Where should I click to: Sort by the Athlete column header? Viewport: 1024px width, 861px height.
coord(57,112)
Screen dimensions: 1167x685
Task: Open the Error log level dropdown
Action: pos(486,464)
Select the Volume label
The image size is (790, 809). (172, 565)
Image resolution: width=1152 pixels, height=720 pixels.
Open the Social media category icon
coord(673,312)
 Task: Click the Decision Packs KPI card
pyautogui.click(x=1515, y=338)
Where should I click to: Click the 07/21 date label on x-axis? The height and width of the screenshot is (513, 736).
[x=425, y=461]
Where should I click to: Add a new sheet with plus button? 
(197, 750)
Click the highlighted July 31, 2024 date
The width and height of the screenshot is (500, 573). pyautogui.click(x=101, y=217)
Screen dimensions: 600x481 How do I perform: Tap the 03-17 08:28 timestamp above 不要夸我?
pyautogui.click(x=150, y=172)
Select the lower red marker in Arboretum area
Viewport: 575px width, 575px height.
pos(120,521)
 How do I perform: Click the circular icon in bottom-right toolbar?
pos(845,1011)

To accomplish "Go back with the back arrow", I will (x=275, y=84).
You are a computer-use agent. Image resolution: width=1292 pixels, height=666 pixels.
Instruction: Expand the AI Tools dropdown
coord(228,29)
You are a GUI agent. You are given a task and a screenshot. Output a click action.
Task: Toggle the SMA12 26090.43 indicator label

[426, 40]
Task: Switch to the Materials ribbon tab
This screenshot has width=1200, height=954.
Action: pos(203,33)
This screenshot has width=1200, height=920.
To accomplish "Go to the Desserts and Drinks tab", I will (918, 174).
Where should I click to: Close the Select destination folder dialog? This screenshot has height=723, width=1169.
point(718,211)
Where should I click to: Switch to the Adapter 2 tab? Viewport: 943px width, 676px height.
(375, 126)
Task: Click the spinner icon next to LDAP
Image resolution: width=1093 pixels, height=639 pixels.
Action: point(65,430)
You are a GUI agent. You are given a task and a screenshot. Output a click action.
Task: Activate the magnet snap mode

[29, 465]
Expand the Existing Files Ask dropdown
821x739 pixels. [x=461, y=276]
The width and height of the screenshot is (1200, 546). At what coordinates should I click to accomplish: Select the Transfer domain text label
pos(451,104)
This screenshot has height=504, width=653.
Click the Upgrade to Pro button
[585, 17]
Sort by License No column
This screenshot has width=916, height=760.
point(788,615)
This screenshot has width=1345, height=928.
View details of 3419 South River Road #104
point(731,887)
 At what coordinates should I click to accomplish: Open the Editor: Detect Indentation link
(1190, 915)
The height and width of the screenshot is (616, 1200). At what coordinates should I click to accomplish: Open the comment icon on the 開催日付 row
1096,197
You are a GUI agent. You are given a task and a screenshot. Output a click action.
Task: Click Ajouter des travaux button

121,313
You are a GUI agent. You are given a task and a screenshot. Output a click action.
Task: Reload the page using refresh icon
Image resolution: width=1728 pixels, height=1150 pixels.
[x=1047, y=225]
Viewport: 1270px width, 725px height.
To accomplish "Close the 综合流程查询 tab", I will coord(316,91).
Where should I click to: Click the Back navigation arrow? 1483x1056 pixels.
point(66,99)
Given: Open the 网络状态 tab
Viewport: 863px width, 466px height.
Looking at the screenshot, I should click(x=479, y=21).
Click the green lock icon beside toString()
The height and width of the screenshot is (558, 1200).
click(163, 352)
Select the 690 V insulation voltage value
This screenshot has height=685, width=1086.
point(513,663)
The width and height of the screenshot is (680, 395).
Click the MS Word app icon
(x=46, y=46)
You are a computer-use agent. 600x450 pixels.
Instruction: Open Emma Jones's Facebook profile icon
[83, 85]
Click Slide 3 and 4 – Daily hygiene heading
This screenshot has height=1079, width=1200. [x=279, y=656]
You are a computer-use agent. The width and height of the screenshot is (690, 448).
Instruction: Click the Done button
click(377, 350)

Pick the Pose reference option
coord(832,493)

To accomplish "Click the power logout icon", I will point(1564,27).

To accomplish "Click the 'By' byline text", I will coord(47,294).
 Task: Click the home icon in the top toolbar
########
Could every record be printed again exactly as it reads?

**RESULT FOR THIS EXERCISE**
Where should I click to: Sort by the Athlete column header? Viewport: 1024px width, 861px height.
coord(57,112)
Screen dimensions: 1167x685
Task: Open the Error log level dropdown
Action: pos(486,464)
Select the Volume label
The image size is (790, 809). (172, 565)
Image resolution: width=1152 pixels, height=720 pixels.
Open the Social media category icon
coord(673,312)
 Task: Click the Decision Packs KPI card
pyautogui.click(x=1515, y=338)
Where should I click to: Click the 07/21 date label on x-axis? The height and width of the screenshot is (513, 736).
[x=425, y=461]
Where should I click to: Add a new sheet with plus button? 
(197, 750)
Click the highlighted July 31, 2024 date
The width and height of the screenshot is (500, 573). pyautogui.click(x=101, y=217)
Screen dimensions: 600x481 How do I perform: Tap the 03-17 08:28 timestamp above 不要夸我?
pyautogui.click(x=150, y=172)
Select the lower red marker in Arboretum area
Viewport: 575px width, 575px height.
pos(120,521)
 How do I perform: Click the circular icon in bottom-right toolbar?
pos(845,1011)

To accomplish "Go back with the back arrow", I will (x=275, y=84).
You are a computer-use agent. Image resolution: width=1292 pixels, height=666 pixels.
Instruction: Expand the AI Tools dropdown
coord(228,29)
You are a GUI agent. You are given a task and a screenshot. Output a click action.
Task: Toggle the SMA12 26090.43 indicator label

[426, 40]
Task: Switch to the Materials ribbon tab
This screenshot has width=1200, height=954.
Action: pos(203,33)
This screenshot has width=1200, height=920.
To accomplish "Go to the Desserts and Drinks tab", I will (918, 174).
Where should I click to: Close the Select destination folder dialog? This screenshot has height=723, width=1169.
point(718,211)
Where should I click to: Switch to the Adapter 2 tab? Viewport: 943px width, 676px height.
(375, 126)
Task: Click the spinner icon next to LDAP
Image resolution: width=1093 pixels, height=639 pixels.
Action: point(65,430)
You are a GUI agent. You are given a task and a screenshot. Output a click action.
Task: Activate the magnet snap mode

[29, 465]
Expand the Existing Files Ask dropdown
821x739 pixels. [x=461, y=276]
The width and height of the screenshot is (1200, 546). At what coordinates should I click to accomplish: Select the Transfer domain text label
pos(451,104)
This screenshot has height=504, width=653.
Click the Upgrade to Pro button
[585, 17]
Sort by License No column
This screenshot has width=916, height=760.
point(788,615)
This screenshot has width=1345, height=928.
View details of 3419 South River Road #104
point(731,887)
 At what coordinates should I click to accomplish: Open the Editor: Detect Indentation link
(1190, 915)
The height and width of the screenshot is (616, 1200). At what coordinates should I click to accomplish: Open the comment icon on the 開催日付 row
1096,197
You are a GUI agent. You are given a task and a screenshot. Output a click action.
Task: Click Ajouter des travaux button

121,313
You are a GUI agent. You are given a task and a screenshot. Output a click action.
Task: Reload the page using refresh icon
Image resolution: width=1728 pixels, height=1150 pixels.
[x=1047, y=225]
Viewport: 1270px width, 725px height.
To accomplish "Close the 综合流程查询 tab", I will coord(316,91).
Where should I click to: Click the Back navigation arrow? 1483x1056 pixels.
point(66,99)
Given: Open the 网络状态 tab
Viewport: 863px width, 466px height.
Looking at the screenshot, I should click(x=479, y=21).
Click the green lock icon beside toString()
The height and width of the screenshot is (558, 1200).
click(163, 352)
Select the 690 V insulation voltage value
This screenshot has height=685, width=1086.
point(513,663)
The width and height of the screenshot is (680, 395).
Click the MS Word app icon
(x=46, y=46)
You are a computer-use agent. 600x450 pixels.
Instruction: Open Emma Jones's Facebook profile icon
[83, 85]
Click Slide 3 and 4 – Daily hygiene heading
This screenshot has height=1079, width=1200. [x=279, y=656]
You are a computer-use agent. The width and height of the screenshot is (690, 448).
Instruction: Click the Done button
click(377, 350)

Pick the Pose reference option
coord(832,493)

To accomplish "Click the power logout icon", I will point(1564,27).

To accomplish "Click the 'By' byline text", I will coord(47,294).
 Task: Click the home icon in the top toolbar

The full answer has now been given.